EM TODAS AS COISAS, COMPREENSÃO.

quinta-feira, 12 de março de 2015


RECIFE E OLINDA
Recife e Olinda comemoram  aniversário hoje. Olinda, um pouco mais velha, é de 12 de março de  1539, já o Recife é de 12 de março de 1537. Amaro Quintas, meu professor de história no velho Colégio Estadual de Pernambuco, afirmava que as datas de fundação das duas cidades foram convencionadas, pois haveria dados contraditórios a respeito. Olinda, erigida sobre montes de onde se tinha visão privilegiada para vigiar os barcos que se aproximavam da costa, mantém todo seu encanto de cidade encravada  entre montes e cercada de densa vegetação tropical. Seu casario se mantém quase intacto, com aquele aspecto de vila  que lhe deu o título de Patrimônio Cultural da Humanidade concedido pela UNESCO, um órgão da ONU. Recife, cidade dos rios e das pontes, com suas ruas estreitas remanescentes em muitos bairros  ainda tem a marca de vila construída numa época quando o transporte disponível era o cavalo e a carroça.
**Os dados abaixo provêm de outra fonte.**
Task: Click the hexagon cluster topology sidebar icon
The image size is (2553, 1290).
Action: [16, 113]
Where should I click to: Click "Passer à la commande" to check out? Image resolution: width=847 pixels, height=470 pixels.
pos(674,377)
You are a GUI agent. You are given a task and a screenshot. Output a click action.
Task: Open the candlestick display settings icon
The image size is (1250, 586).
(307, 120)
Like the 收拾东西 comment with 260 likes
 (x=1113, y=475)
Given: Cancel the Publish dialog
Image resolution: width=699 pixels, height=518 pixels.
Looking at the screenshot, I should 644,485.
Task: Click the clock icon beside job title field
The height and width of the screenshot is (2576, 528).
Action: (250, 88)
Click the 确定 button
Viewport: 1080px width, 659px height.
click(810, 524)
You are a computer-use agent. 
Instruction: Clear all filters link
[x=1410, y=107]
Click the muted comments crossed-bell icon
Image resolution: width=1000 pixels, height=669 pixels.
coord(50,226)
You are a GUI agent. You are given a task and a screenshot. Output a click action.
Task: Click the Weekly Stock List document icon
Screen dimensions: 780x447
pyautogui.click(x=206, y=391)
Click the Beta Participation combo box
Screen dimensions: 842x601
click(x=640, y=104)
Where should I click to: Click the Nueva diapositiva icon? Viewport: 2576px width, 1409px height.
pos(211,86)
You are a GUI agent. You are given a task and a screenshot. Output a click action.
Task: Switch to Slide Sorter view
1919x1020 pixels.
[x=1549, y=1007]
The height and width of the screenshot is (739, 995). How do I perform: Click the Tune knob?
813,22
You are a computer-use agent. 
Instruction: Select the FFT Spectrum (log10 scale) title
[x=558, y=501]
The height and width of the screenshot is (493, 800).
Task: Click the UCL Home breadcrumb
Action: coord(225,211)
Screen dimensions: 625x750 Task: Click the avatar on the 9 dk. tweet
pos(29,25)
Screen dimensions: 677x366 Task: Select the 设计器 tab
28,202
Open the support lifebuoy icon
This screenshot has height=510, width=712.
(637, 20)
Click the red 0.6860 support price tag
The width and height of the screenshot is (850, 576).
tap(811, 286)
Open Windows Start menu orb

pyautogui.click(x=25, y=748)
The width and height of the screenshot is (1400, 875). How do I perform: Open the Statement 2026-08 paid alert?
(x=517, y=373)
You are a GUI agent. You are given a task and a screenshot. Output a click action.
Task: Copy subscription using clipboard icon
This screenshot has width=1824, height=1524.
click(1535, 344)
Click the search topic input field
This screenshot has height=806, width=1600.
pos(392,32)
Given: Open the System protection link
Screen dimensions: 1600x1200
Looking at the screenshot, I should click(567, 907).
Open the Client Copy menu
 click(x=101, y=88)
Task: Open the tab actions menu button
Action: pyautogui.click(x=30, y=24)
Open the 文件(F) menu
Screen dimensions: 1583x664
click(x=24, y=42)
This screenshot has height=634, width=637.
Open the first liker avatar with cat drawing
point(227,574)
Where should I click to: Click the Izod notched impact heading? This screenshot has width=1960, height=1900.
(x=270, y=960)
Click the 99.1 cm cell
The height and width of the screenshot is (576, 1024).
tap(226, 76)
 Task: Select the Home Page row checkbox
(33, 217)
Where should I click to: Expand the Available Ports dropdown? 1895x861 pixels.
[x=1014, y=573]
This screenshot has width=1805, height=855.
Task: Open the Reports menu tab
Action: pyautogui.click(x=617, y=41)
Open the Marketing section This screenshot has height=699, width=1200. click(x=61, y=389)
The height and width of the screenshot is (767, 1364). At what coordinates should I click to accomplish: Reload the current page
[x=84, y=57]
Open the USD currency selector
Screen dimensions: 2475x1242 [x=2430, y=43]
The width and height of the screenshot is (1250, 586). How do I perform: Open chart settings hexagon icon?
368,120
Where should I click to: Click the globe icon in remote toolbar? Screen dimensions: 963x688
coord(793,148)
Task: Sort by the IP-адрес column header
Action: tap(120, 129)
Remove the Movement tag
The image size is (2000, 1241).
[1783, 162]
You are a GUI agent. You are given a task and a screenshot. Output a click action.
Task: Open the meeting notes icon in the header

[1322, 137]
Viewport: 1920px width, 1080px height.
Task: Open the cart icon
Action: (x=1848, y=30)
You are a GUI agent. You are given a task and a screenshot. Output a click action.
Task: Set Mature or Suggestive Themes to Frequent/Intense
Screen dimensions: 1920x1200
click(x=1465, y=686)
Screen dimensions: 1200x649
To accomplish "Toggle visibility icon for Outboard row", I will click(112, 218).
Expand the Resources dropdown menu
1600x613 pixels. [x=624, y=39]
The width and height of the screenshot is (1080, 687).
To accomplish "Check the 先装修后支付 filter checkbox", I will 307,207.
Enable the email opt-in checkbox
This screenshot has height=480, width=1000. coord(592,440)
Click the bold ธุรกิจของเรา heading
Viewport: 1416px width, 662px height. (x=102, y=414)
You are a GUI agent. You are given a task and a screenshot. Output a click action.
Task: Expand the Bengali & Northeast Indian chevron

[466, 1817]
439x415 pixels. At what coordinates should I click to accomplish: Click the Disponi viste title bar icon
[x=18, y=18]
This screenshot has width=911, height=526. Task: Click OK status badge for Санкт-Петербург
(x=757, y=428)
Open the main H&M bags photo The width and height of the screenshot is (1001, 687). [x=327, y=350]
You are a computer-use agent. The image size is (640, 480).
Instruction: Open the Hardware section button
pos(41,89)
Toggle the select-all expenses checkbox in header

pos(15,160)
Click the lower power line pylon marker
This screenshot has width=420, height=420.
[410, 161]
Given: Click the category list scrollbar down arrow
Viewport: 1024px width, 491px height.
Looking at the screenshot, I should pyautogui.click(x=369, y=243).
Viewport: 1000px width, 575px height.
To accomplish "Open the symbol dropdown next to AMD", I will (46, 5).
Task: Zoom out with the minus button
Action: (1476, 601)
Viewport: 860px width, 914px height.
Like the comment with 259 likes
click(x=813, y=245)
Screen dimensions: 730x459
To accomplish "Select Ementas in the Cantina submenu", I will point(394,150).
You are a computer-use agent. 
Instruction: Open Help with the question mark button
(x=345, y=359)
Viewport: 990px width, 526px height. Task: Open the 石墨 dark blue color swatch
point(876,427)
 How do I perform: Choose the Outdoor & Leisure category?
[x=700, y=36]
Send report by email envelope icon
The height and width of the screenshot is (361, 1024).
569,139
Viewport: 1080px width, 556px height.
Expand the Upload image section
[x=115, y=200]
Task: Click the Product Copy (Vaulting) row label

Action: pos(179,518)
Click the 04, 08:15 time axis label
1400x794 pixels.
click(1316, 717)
Na década de trinta, o Recife desfrutava do bonde e do trem como meio de transporte urbano e interurbano. Não existiam ônibus. Não havia aeroporto, grandes edifícios nem as grandes avenidas que hoje cortam a cidade. Apenas alguns bairros, como o do Recife,  Santo Antônio,  Santo Amaro, São José, Boa Vista, Torre, Madalena, Graças, Espinheiro, Poço da Panela, e alguns outros. Porto fumegando de trabalhadores graças ao açúcar produzido em Pernambuco; comércio intenso em São José e Santo Antônio. Rua Imperial, único acesso ao centro para quem vinha da zona sul ou de outros estados desse contorno. Avenida Saturnino de Brito, onde morava a burguesia da zona sul da cidade. Rua de Jangada, reduto de pescadores. O resto era mangue, alagados, descampados, morros ainda cobertos de vegetação. E Olinda, eterna cidade-dormitório, se beneficiava do progresso do Recife; se ligava à capital através dos bondes. E dependia da metrópole par sobreviver.